- What you will do -
Beginning at the first line of the data, print each line exactly, stopping after the line that contains "Task: Vote for the TikTok option".

- Records from a data collection -

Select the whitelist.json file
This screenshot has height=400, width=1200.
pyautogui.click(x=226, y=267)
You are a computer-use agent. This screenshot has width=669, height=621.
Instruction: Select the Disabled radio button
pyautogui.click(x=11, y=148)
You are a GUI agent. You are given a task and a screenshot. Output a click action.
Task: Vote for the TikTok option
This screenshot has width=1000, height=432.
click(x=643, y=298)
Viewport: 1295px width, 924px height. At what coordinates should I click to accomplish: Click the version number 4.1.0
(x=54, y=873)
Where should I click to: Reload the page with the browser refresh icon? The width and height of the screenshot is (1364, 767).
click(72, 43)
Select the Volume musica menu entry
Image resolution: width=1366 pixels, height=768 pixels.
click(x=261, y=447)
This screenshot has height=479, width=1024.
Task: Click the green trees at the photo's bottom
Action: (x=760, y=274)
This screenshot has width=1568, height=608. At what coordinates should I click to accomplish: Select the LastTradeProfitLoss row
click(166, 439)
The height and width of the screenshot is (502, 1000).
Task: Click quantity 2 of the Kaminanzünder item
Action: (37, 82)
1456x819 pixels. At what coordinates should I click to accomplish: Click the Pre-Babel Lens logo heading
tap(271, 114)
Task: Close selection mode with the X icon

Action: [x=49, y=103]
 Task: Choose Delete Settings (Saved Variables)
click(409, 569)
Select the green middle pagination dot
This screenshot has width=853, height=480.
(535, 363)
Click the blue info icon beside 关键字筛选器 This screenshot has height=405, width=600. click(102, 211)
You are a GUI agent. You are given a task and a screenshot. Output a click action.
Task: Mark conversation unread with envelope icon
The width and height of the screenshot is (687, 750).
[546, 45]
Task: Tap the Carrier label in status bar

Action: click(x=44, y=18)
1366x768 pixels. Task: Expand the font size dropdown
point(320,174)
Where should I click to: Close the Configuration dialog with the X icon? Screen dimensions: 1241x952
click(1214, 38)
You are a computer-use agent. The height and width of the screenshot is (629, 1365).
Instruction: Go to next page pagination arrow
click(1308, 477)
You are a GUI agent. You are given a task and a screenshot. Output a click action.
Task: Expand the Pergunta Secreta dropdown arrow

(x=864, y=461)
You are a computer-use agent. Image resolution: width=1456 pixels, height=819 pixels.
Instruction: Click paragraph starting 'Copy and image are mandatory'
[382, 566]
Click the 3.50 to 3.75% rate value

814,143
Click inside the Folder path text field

- Response -
Select the whitelist.json file
This screenshot has height=400, width=1200.
pyautogui.click(x=226, y=267)
You are a computer-use agent. This screenshot has width=669, height=621.
Instruction: Select the Disabled radio button
pyautogui.click(x=11, y=148)
You are a GUI agent. You are given a task and a screenshot. Output a click action.
Task: Vote for the TikTok option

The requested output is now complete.